- Poster
- Directed by: Parameswar
- Story by: Prithvi Rajkumar
- Produced by: V. A. Durai
- Starring: Sathyaraj; Roja; Mumtaj;
- Cinematography: B. Kannan
- Edited by: B. Lenin V. T. Vijayan
- Music by: Deva
- Production company: Evergreen Movie International
- Release date: 14 January 2001;
- Running time: 145 minutes
- Country: India
- Language: Tamil

= Looty =

2001 film by Sakthi Paramesh

Looty is a 2001 Indian Tamil-language comedy film directed by Parameswar. The film stars Sathyaraj in triple roles, Roja and Mumtaj. The film, produced by V. A. Durai, was released on 14 January 2001.

== Plot ==

Rasappa (Sathyaraj) and Vellaiappa (Vadivelu) were mechanics and good friends. They grew older so they were determined to get married as soon as possible. Vellaiappa was in love with Sona (Kalpana). Geetha (Roja) left her home after her step-mother's pressures. Geetha was accidentally kidnapped by Rasappa who thought that she was Sona and Rasappa fell in love subsequently with Geetha. Vellaiappa married his lover Sona while Rasappa married Geetha.

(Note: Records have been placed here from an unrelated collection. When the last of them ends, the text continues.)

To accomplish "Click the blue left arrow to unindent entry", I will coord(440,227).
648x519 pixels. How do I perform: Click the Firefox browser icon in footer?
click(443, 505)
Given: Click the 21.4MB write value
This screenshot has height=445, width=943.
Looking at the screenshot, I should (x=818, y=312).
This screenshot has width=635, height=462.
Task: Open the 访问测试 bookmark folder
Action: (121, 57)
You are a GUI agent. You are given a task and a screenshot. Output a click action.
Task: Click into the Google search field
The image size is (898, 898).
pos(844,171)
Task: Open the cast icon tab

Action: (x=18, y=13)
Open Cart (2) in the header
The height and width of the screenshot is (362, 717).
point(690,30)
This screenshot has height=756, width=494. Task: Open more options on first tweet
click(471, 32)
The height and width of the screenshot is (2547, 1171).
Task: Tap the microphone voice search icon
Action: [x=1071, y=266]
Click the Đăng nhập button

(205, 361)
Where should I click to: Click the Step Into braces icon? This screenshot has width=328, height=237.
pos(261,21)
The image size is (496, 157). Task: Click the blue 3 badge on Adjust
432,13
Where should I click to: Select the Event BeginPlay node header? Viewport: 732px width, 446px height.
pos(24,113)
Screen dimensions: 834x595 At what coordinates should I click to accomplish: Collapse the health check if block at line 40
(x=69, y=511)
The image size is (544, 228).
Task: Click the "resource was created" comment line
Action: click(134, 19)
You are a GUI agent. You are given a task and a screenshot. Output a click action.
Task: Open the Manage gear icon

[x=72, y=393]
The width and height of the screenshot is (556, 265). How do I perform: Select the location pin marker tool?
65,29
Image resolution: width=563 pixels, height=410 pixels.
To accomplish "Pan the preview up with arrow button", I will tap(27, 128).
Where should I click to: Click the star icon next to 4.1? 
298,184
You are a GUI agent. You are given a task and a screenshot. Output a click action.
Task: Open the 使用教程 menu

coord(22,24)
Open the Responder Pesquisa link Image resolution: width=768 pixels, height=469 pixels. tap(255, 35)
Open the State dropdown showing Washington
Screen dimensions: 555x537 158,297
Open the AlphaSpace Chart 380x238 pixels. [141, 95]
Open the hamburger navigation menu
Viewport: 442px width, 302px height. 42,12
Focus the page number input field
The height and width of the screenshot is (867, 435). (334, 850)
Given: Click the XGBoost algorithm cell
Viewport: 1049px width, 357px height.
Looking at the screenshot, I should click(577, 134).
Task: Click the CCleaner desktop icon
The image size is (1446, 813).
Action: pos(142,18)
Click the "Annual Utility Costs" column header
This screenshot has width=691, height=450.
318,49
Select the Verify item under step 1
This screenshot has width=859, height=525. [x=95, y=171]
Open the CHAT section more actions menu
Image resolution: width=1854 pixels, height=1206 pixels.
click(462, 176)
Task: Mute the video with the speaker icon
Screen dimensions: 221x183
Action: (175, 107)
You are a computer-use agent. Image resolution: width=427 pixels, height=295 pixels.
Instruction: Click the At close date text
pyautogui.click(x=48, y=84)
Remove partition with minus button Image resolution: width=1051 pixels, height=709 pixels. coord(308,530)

After a few years, Rasappa became a rich businessman but the couple didn't have children, whereas his friend Vellaiappa and Sona had two children. The doctor revealed that Geetha was unable to become a mother. Then suddenly one day, Rasappa found an abandoned baby in his car. After much hesitation, the couple adopted the baby. However, Geeta began to suspect Rasappa for being Jeeva's real father.

After finishing his study overseas, Jeeva is back and he shocks everybody when he arrives, Jeeva and Rasappa are looking alike, sending Geetha into a fit of fury, all her suspicions confirmed, despite Rasappa's bewilderment and protests of innocence, while Jeeva begins to flirt with Gayatri (Mumtaj) and they both end in love. Finally, the real culprit is revealed as Rasappa's father English Kuppan, a chieftain and a lecherous old man in the village who was almost on his deathbed and couldn't keep his hands off a nurse assigned to him. The result being a little stepbrother for Rasappa. And the man who put the baby in the couple's car was Kuzhanthavelu, the family doctor, who was in the know of things. But his good intentions had backfired. But then it's all well that ends well.

== Soundtrack ==
The soundtrack was composed by Deva.

| Song | Singer(s) | Lyrics | Duration |
| "Mannaa Mannaa" | Swarnalatha | Kavi Markandeyar | 5:24 |
| "Missu Missu Pappa" | Anuradha Sriram, Krishnaraj | Vaali | 5:26 |
| "Once More Ketka" | S. P. Balasubrahmanyam, K. S. Chithra | 4:56 |
| "Sillunu Kaaththu" | Mano, Swarnalatha | 5:34 |
| "Velu Vadivelu Enn" | Deva | 5:47 |
| "Madurakara Viveku" | Vadivelu, Sabesh | 4:30 |

== Reception ==
The Hindu wrote, "despite a hackneyed script and clichéd plot twists, the film is entertaining because it maintains a light tone throughout. At no point does it become over-dramatic and that, one must add, is a saving grace!". Chennai Online wrote "the film turns out to be a damp squib, with a meandering screenplay, inept handling, time factor that goes hay wire, and comedy that tries out your patience". Cinesouth wrote "After giving a comic label to the film, they try to tell a serious story that too without any logic at all. The final scenes are confusing and confounding. The audiences are driven to a tight corner, not knowing whether to laugh or weep".